La majorité de la Commission de la politique de sécurité du Conseil national (CPS-N) ne souhaite pas instaurer de réglementation spéciale pour les Suisses de l’étranger en ce qui concerne l’acquisition d’armes ou de composants essentiels d’armes. Or, l’initiative 09.407 vise à modifier la loi sur les armes de sorte que seules les personnes domiciliées dans un pays de l’Union européenne ou dans un Etat ayant adhéré ou étant associé aux accords de Schengen soient obligées de présenter une attestation officielle de leur Etat de domicile les autorisant à acquérir une arme ou un composant essentiel d’arme. Pour les Suisses de l’étranger domiciliés dans d’autres pays, une ancienne règle serait réintroduite, selon laquelle le permis d’acquisition d’armes est délivré par l’autorité compétente du canton dans lequel l’arme est acquise.
La CPS-N propose, par 22 voix sans opposition et 1 abstention, d’accepter le projet de modification de la loi sur l’armée et l’administration militaire (09.063 é). La commission souhaite apporter deux modifications par rapport à la version adoptée lors de la session d’hiver 2009 par le Conseil des Etats. Premièrement, elle propose, par 17 voix contre 4, de transformer l’obligation faite aux médecins traitants et aux psychologues d’annoncer au DDPS des signes donner à penser qu’un militaire pourrait représenter, avec son arme, un danger pour lui-même ou pour des tiers (art. 113 al. 2) en une simple possibilité. Deuxièmement, la commission propose à l’unanimité de modifier les dispositions du Code pénal afin que puissent être inscrits au casier judiciaire tous les actes de violence graves commis par des mineurs, même si le juge n’a prononcé aucune peine privative de liberté. Cette disposition doit permettre de mieux repérer les délinquants mineurs lors du recrutement. La commission reprend ainsi une demande faite dans le cadre de l’initiative parlementaire Eichenberger (09.405 n). La CPS-N a en revanche rejeté, par 15 voix contre 5 et 2 abstentions, une proposition qui voulait supprimer toute référence à un pourcentage de militaires en service long dans la loi. Pour terminer, elle a rejeté deux autres propositions, l’une voulant supprimer l’obligation pour le militaire d’accepter un grade ou une fonction (par 15 voix contre 8), et l’autre prévoyant d’octroyer la possibilité pour le militaire de prendre, l’année de la naissance d’un enfant, un congé paternité rémunéré en lieu et place d’un cours de répétition (par 16 voix contre 8). Ce projet de révision devrait être examiné par le Conseil national lors de la prochaine session de printemps.

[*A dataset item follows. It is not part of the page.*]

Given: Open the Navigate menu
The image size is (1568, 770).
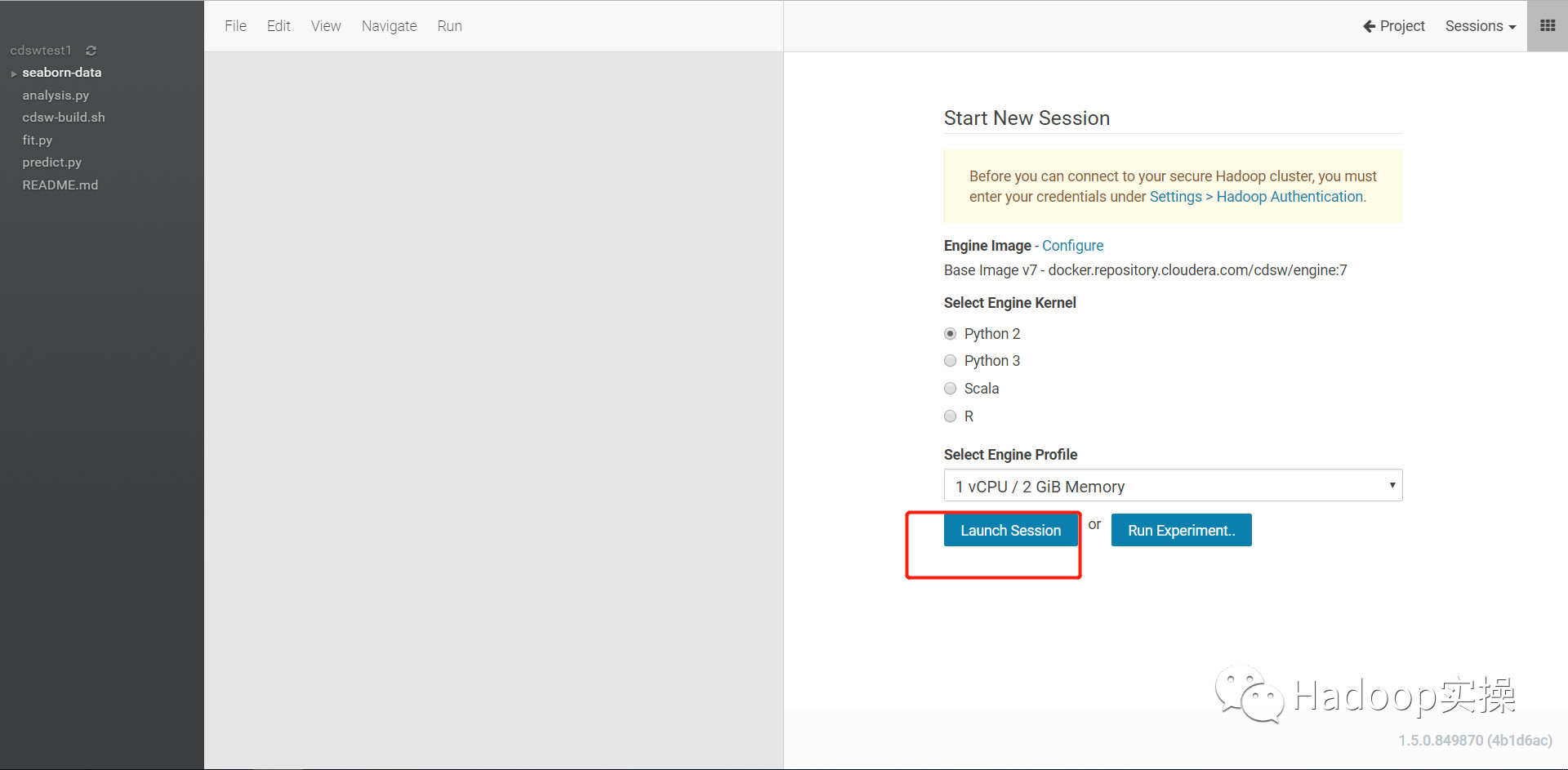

Par 15 voix contre 8, la CPS-N a décidé de suspendre l’examen de la motion (08.3510), déposée par le conseiller national Hans Fehr. La majorité de la commission souhaite en effet examiner la motion en même temps que le rapport sur l’orientation future du Corps des gardes-frontière (Cgfr), qui est en cours d’élaboration au sein du DFF. Ladite motion vise à augmenter les effectifs du Cgfr et à accorder une rétribution concurrentielle à ses membres. Au préalable, la commission s’est longuement penchée sur le Cgfr, s’informant notamment de la collaboration entre ce dernier et les cantons, de la mise en œuvre de l’accord de Schengen et du premier bilan que l’on pouvait en tirer, des effectifs du Cgfr et des prestations fournies par ce dernier. La commission se consacrera en détail à la motion une fois qu’elle aura pris connaissance du rapport relatif au Cgfr.
Enfin, la CPS-N a pris acte des rapports des sous-commissions relatifs aux visites à la troupe effectuées l’année précédente. A ce titre, elle transmettra une série de recommandations au DDPS. Elle a en outre examiné le rapport 2009 sur l’engagement de la SWISSCOY ainsi que le rapport sur l’engagement de l’armée au WEF 2010.
La commission a siégé à Berne les 1er et 2 février 2010, sous la présidence du conseiller national Jakob Büchler (PDC, SG) et pour partie en présence du conseiller fédéral Ueli Maurer, chef du DDPS, ainsi que du conseiller fédéral Hans-Rudolf Merz, chef du DFF.